:: WHAT THE EXERCISE ASKS ::
Keep only the lines from the top of the listing through the one with "30 (675, 525)", and reproduce them unaltered.

+ + + + + + +

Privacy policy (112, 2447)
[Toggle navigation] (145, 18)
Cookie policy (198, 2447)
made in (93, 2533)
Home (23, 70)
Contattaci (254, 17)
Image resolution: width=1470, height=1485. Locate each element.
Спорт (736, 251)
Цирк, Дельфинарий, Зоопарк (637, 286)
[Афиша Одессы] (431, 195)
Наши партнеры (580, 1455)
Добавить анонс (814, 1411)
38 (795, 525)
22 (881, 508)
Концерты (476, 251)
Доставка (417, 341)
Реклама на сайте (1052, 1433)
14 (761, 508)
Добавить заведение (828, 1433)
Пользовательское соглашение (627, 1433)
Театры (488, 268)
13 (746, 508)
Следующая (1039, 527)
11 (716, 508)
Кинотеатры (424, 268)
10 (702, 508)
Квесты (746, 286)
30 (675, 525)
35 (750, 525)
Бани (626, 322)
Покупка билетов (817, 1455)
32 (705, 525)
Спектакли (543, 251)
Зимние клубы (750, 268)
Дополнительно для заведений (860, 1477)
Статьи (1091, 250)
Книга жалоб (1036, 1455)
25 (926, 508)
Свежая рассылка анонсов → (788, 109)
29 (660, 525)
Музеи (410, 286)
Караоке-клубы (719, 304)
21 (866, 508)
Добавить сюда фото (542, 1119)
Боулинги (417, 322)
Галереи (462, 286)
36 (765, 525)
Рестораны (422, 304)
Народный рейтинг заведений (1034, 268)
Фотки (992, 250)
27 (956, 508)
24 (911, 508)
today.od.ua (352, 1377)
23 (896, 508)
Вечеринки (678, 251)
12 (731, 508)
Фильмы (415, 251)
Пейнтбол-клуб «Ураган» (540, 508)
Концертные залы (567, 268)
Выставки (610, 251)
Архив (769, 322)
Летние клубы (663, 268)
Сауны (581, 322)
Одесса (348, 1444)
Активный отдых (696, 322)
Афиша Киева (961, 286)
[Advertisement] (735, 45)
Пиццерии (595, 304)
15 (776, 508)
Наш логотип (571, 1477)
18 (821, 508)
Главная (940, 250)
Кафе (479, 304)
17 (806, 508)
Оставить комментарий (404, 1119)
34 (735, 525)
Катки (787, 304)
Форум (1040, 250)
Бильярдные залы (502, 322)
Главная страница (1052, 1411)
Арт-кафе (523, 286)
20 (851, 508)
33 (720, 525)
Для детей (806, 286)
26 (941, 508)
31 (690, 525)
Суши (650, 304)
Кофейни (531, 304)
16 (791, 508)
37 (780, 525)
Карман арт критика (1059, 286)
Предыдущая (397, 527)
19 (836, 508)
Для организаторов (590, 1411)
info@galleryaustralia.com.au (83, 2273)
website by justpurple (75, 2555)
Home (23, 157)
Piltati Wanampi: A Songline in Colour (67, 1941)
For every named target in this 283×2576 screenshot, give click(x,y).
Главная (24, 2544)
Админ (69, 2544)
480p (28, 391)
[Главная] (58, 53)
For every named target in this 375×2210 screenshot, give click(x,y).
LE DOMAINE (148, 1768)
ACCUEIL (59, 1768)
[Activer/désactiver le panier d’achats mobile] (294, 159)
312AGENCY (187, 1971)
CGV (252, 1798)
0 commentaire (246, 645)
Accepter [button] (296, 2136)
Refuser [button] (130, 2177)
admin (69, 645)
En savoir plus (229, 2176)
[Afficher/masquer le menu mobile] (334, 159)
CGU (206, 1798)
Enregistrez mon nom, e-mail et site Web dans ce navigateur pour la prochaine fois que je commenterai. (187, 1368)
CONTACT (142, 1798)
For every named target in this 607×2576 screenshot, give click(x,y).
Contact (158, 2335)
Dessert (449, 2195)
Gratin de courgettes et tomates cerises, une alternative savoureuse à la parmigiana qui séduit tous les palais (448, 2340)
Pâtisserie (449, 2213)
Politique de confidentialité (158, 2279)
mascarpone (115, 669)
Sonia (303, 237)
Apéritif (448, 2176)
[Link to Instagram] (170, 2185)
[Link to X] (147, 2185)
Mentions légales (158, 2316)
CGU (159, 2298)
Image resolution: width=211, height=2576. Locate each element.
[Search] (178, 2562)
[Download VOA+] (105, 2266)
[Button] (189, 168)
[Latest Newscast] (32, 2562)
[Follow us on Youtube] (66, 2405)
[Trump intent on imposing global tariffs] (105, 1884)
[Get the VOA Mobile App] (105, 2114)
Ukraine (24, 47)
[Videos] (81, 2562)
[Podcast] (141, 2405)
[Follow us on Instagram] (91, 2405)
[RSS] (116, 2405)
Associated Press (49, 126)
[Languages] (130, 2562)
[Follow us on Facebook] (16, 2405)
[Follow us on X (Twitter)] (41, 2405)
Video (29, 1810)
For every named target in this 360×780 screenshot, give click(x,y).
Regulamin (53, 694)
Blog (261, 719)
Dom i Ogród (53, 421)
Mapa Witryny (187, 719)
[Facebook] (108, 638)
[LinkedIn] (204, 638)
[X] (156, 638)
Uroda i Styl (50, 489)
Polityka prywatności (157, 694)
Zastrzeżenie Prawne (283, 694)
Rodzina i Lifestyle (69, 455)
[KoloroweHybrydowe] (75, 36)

+ + + + + + +

:: SOLUTION TO THE EXERCISE ::
Privacy policy (112, 2447)
[Toggle navigation] (145, 18)
Cookie policy (198, 2447)
made in (93, 2533)
Home (23, 70)
Contattaci (254, 17)
Image resolution: width=1470, height=1485. Locate each element.
Спорт (736, 251)
Цирк, Дельфинарий, Зоопарк (637, 286)
[Афиша Одессы] (431, 195)
Наши партнеры (580, 1455)
Добавить анонс (814, 1411)
38 (795, 525)
22 (881, 508)
Концерты (476, 251)
Доставка (417, 341)
Реклама на сайте (1052, 1433)
14 (761, 508)
Добавить заведение (828, 1433)
Пользовательское соглашение (627, 1433)
Театры (488, 268)
13 (746, 508)
Следующая (1039, 527)
11 (716, 508)
Кинотеатры (424, 268)
10 (702, 508)
Квесты (746, 286)
30 (675, 525)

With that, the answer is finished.